Stated problem:
Copy out every one of the following items word for word.

Items:
'''

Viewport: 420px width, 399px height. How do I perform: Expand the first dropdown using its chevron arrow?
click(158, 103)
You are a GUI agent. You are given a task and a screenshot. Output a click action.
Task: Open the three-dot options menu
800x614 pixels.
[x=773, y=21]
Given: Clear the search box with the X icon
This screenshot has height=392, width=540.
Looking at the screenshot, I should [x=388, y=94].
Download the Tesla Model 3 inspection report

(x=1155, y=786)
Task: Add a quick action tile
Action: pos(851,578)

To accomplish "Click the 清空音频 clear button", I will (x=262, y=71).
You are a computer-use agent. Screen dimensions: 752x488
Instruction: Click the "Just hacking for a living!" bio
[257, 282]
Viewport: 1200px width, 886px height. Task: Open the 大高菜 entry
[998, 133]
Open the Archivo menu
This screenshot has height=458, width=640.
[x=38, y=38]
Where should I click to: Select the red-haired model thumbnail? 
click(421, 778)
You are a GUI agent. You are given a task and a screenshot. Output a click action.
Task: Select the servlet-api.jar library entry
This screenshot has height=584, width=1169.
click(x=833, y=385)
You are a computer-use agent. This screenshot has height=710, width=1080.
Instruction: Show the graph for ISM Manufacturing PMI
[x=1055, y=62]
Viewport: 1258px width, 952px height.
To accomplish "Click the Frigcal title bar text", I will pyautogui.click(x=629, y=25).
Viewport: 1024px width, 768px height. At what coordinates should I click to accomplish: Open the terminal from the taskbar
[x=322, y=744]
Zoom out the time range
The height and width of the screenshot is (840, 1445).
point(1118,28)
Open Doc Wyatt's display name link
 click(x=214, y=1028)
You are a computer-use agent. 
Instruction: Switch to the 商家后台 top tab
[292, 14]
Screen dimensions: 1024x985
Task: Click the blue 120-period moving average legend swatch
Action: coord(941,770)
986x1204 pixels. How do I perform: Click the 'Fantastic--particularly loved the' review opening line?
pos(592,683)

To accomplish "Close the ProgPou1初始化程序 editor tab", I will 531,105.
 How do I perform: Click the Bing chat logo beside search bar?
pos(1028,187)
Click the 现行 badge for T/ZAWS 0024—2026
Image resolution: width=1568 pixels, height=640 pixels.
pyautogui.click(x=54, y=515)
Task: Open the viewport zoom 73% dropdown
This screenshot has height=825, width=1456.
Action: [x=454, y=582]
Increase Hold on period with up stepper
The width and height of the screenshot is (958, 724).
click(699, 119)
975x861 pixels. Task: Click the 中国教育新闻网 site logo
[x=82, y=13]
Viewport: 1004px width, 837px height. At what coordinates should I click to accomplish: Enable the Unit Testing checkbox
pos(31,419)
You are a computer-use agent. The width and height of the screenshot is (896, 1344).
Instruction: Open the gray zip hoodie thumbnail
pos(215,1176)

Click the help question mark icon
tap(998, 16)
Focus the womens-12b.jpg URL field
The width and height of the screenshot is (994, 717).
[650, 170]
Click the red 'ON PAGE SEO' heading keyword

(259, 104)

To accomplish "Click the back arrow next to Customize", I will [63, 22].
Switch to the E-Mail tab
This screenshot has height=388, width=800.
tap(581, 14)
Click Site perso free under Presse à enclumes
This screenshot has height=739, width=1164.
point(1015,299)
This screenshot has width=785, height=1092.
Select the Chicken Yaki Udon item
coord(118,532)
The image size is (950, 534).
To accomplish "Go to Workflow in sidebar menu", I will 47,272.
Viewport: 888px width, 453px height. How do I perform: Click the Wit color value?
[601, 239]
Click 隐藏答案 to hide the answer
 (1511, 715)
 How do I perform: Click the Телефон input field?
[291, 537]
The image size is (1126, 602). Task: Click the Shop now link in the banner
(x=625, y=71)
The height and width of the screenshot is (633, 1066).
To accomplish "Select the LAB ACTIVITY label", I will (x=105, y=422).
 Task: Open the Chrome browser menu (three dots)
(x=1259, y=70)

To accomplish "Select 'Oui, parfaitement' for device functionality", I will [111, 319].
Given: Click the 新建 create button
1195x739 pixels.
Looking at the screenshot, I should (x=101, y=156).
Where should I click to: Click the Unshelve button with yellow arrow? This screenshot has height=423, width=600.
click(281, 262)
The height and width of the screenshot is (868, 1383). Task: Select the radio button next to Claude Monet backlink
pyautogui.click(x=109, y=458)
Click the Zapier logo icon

'''

Exercise response:
Viewport: 420px width, 399px height. How do I perform: Expand the first dropdown using its chevron arrow?
click(158, 103)
You are a GUI agent. You are given a task and a screenshot. Output a click action.
Task: Open the three-dot options menu
800x614 pixels.
[x=773, y=21]
Given: Clear the search box with the X icon
This screenshot has height=392, width=540.
Looking at the screenshot, I should [x=388, y=94].
Download the Tesla Model 3 inspection report

(x=1155, y=786)
Task: Add a quick action tile
Action: pos(851,578)

To accomplish "Click the 清空音频 clear button", I will (x=262, y=71).
You are a computer-use agent. Screen dimensions: 752x488
Instruction: Click the "Just hacking for a living!" bio
[257, 282]
Viewport: 1200px width, 886px height. Task: Open the 大高菜 entry
[998, 133]
Open the Archivo menu
This screenshot has height=458, width=640.
[x=38, y=38]
Where should I click to: Select the red-haired model thumbnail? 
click(421, 778)
You are a GUI agent. You are given a task and a screenshot. Output a click action.
Task: Select the servlet-api.jar library entry
This screenshot has height=584, width=1169.
click(x=833, y=385)
You are a computer-use agent. This screenshot has height=710, width=1080.
Instruction: Show the graph for ISM Manufacturing PMI
[x=1055, y=62]
Viewport: 1258px width, 952px height.
To accomplish "Click the Frigcal title bar text", I will pyautogui.click(x=629, y=25).
Viewport: 1024px width, 768px height. At what coordinates should I click to accomplish: Open the terminal from the taskbar
[x=322, y=744]
Zoom out the time range
The height and width of the screenshot is (840, 1445).
point(1118,28)
Open Doc Wyatt's display name link
 click(x=214, y=1028)
You are a computer-use agent. 
Instruction: Switch to the 商家后台 top tab
[292, 14]
Screen dimensions: 1024x985
Task: Click the blue 120-period moving average legend swatch
Action: coord(941,770)
986x1204 pixels. How do I perform: Click the 'Fantastic--particularly loved the' review opening line?
pos(592,683)

To accomplish "Close the ProgPou1初始化程序 editor tab", I will 531,105.
 How do I perform: Click the Bing chat logo beside search bar?
pos(1028,187)
Click the 现行 badge for T/ZAWS 0024—2026
Image resolution: width=1568 pixels, height=640 pixels.
pyautogui.click(x=54, y=515)
Task: Open the viewport zoom 73% dropdown
This screenshot has height=825, width=1456.
Action: [x=454, y=582]
Increase Hold on period with up stepper
The width and height of the screenshot is (958, 724).
click(699, 119)
975x861 pixels. Task: Click the 中国教育新闻网 site logo
[x=82, y=13]
Viewport: 1004px width, 837px height. At what coordinates should I click to accomplish: Enable the Unit Testing checkbox
pos(31,419)
You are a computer-use agent. The width and height of the screenshot is (896, 1344).
Instruction: Open the gray zip hoodie thumbnail
pos(215,1176)

Click the help question mark icon
tap(998, 16)
Focus the womens-12b.jpg URL field
The width and height of the screenshot is (994, 717).
[650, 170]
Click the red 'ON PAGE SEO' heading keyword

(259, 104)

To accomplish "Click the back arrow next to Customize", I will [63, 22].
Switch to the E-Mail tab
This screenshot has height=388, width=800.
tap(581, 14)
Click Site perso free under Presse à enclumes
This screenshot has height=739, width=1164.
point(1015,299)
This screenshot has width=785, height=1092.
Select the Chicken Yaki Udon item
coord(118,532)
The image size is (950, 534).
To accomplish "Go to Workflow in sidebar menu", I will 47,272.
Viewport: 888px width, 453px height. How do I perform: Click the Wit color value?
[601, 239]
Click 隐藏答案 to hide the answer
 (1511, 715)
 How do I perform: Click the Телефон input field?
[291, 537]
The image size is (1126, 602). Task: Click the Shop now link in the banner
(x=625, y=71)
The height and width of the screenshot is (633, 1066).
To accomplish "Select the LAB ACTIVITY label", I will (x=105, y=422).
 Task: Open the Chrome browser menu (three dots)
(x=1259, y=70)

To accomplish "Select 'Oui, parfaitement' for device functionality", I will [111, 319].
Given: Click the 新建 create button
1195x739 pixels.
Looking at the screenshot, I should (x=101, y=156).
Where should I click to: Click the Unshelve button with yellow arrow? This screenshot has height=423, width=600.
click(281, 262)
The height and width of the screenshot is (868, 1383). Task: Select the radio button next to Claude Monet backlink
pyautogui.click(x=109, y=458)
Click the Zapier logo icon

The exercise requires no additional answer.